Inoj adore montrer les arbres et donner leur nom français ou latin. Il désigne ainsi le « Grusillia » (?), de la famille de l’acacia, dont les fleurs blanc-mauve sont un poison bio pour les rats : « les rats ils mangent et ils sont morts » – dit-il. Je crois, moi, que les rats connaissent les poisons endémiques de leur contrée et que, s’ils ne connaissent pas, ils testent avec un seul d’entre eux avant de manger comme lui s’il n’est pas mort.

hibiscus sri lanka

Nous rencontrons aussi les lourdes gourdes fripées du jacquier, le gros durian puant, le bananier aux larges feuilles, le palmier à coco quand nous baissons en altitude et quelques-unes des 15 autres espèces, le dhoum bien plus haut qu’en Égypte, le tek, et le bambou, là (mais qui n’est pas noir comme au Japon). Il y a l’hibiscus aux pistils offerts dans sa corolle ouverte et l’hibiscus-piment à la fleur fermée comme une gousse, des bougainvillées violets, des daturas pâles et odorants, des magnolias et des tulipiers ; les poinsettias poussent leur fleur-feuille rouge verte, les lantanas éclairent de jaune, orange et mauve le bord des chemins.

magnolia sri lanka

Des frangipaniers ont la fleur blanche odorante aux pétales tournant vers la gauche, en roue solaire, dont on fait offrande à Bouddha dans les temples. C’est une véritable orgie végétale, tout prolifère et pousse à profusion entre le soleil et la pluie de mousson.

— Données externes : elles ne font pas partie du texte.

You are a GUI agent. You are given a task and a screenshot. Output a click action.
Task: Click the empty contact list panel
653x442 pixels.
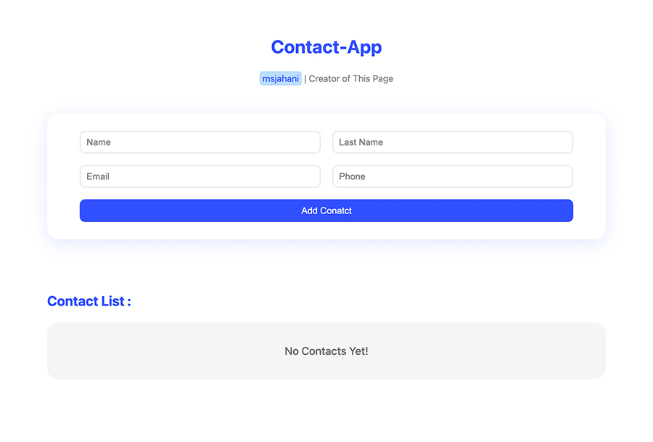(x=326, y=351)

fleur de frangipanier sri lanka

Les arbres ont l’air de bondir, de danser, délirant de sève et de lumière : cet enthousiasme adolescent est celui que je ressens, comme Francis de Croisset, décrivant la forêt cinghalaise : « Des bambous métalliques partent comme des fusées ; des cocotiers font éclater en plein ciel leurs gerbes pluvieuses; des péronias dressent comme des baldaquins d’énormes plumes pourpres, — d’énormes plumes qui sont des fleurs. Des taliputs hissent à trente mètres des candélabres de muguets. Des palmes gonflées d’azur suspendent des parachutes. Des canéficiers érigent des fleurs en or, et d’autres des bouquets de fruits bleus. D’autres encore portent à la fois leurs fruits avec leurs fleurs, chargés comme d’immenses sapins de Noël. Des rhododendrons ont douze mètres et des pommiers-roses en ont vingt ; et des arbres inconnus, inouïs, montent et flambent comme des incendies. »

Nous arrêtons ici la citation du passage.